**Exercise material**
::::

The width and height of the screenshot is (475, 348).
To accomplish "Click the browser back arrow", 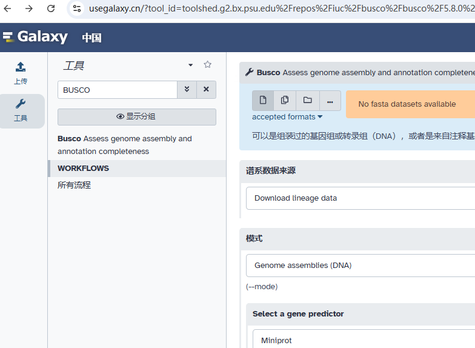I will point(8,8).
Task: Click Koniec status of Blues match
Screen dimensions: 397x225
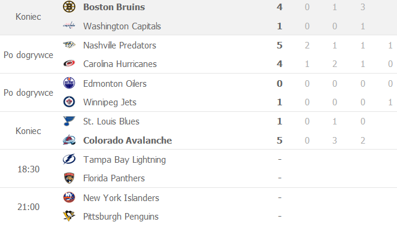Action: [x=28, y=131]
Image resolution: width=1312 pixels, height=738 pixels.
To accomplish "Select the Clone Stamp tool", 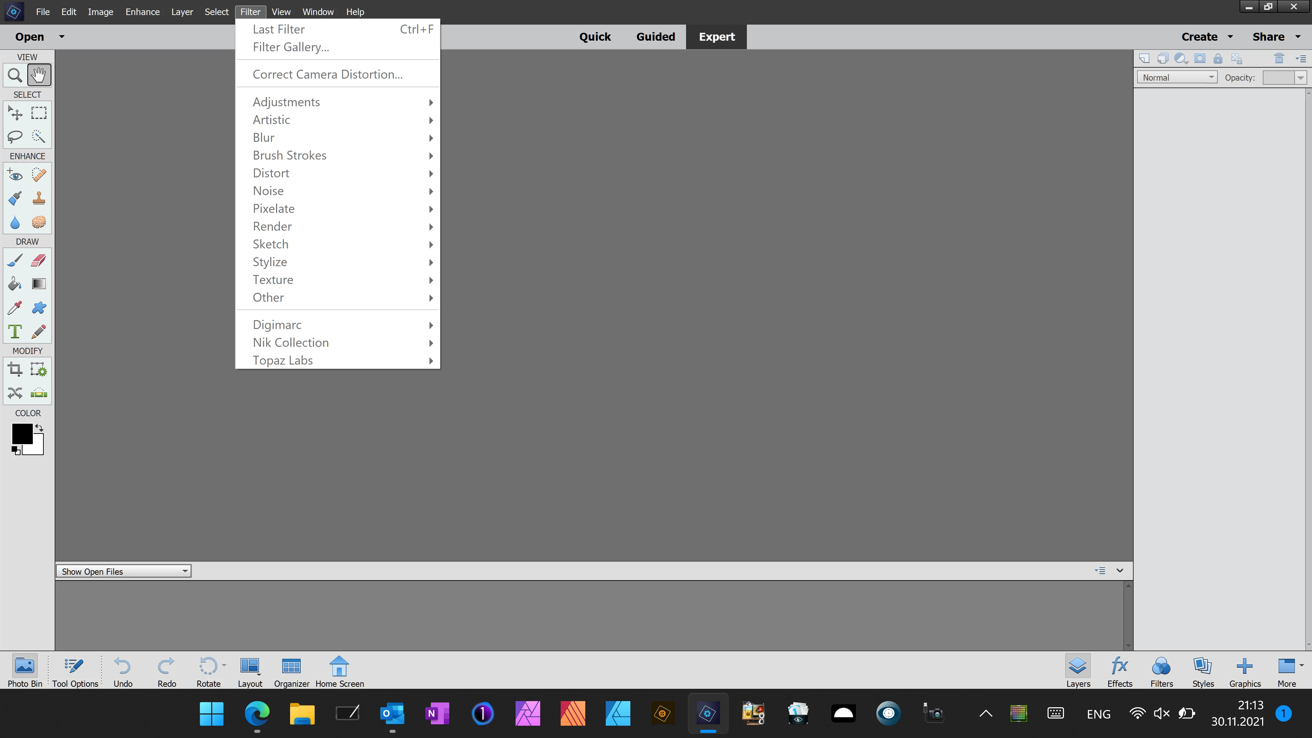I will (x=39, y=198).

::::

**Written exercise**
Which lines of the records contain the string "height"? Gather every such line and copy each one in full, treating uppercase and lowercase as different.

**Final result**
The width and height of the screenshot is (475, 348).
Image resolution: width=1312 pixels, height=738 pixels.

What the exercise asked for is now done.